House Bill 5184 (S-1) would include in the sentencing guidelines criminal offenses contained in Public Act 53 of 1979, along with new penalties proposed by House Bill 5186 (S-1) for some of those offenses. Unlawful access to a computer, computer system, or computer program would be a Class E property felony with a statutory maximum of five years' imprisonment. Unlawful access with a prior conviction would be a Class D property felony with a 10-year maximum. The bill also would establish the class and statutory maximum for using a computer to commit a crime, according to the maximum term of imprisonment applicable to the crime committed, as shown in Table 1.
|Maximum Term of Crime
|At least 1 but less than 2||G||2|
|At least 2 but less than 4||F||4|
|At least 4 but less than 10||D||7|
|At least 10 but less than 20||C||10|
|At least 20 or life||C||20|
The sentencing court would have to determine the offense category, offense variable level, and prior record level based on the underlying offense.

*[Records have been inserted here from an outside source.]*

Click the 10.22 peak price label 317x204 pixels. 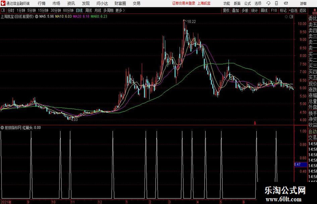pyautogui.click(x=192, y=22)
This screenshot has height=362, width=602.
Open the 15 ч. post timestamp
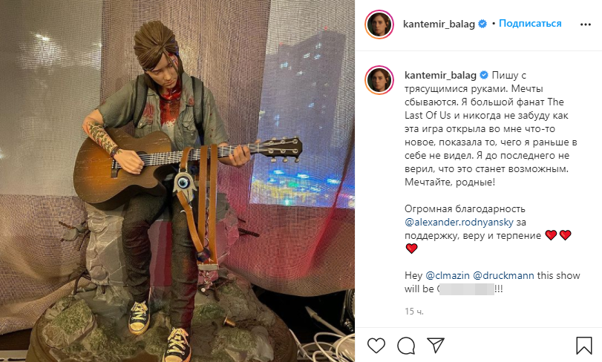point(414,312)
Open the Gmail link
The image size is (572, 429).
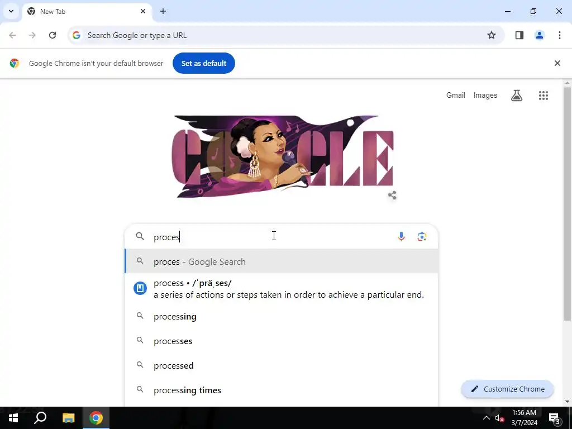pyautogui.click(x=456, y=95)
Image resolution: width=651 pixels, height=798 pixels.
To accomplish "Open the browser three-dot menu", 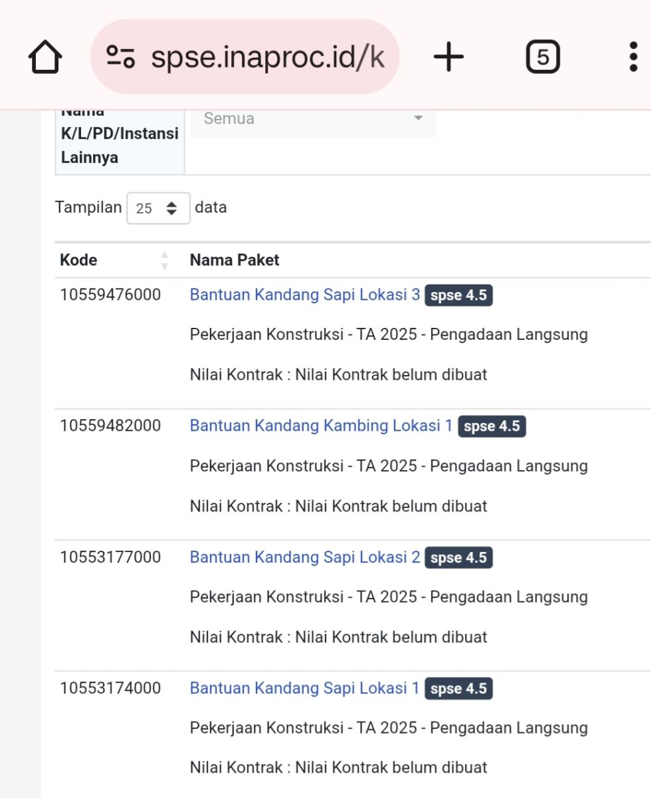I will click(632, 58).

House Bill 5185 (S-2) would amend Section 6 of Public Act 53 of 1979, which prohibits the use of a computer or a computer program, system, or network to commit a crime. The bill also would prohibit computer use to attempt, conspire, or solicit another person to commit a crime. The bill specifies that Section 6 would not prohibit a person from being convicted of any other violation, including the underlying offense. Section 6 would apply regardless of whether the person was convicted of the underlying offense.
House Bill 5186 (S-1) would revise penalties for a violation of Public Act 53, which currently are graduated and based on the "aggregate amount" involved and prior convictions. Under the bill, those penalties would apply only to a violation of Section 4 of the Act, which prohibits a person from intentionally gaining access or causing access to be made to a computer or a computer program, system, or network "to devise or execute a scheme or artifice with the intent to defraud or to obtain money, property, or a service by a false or fraudulent pretense, representation, or promise".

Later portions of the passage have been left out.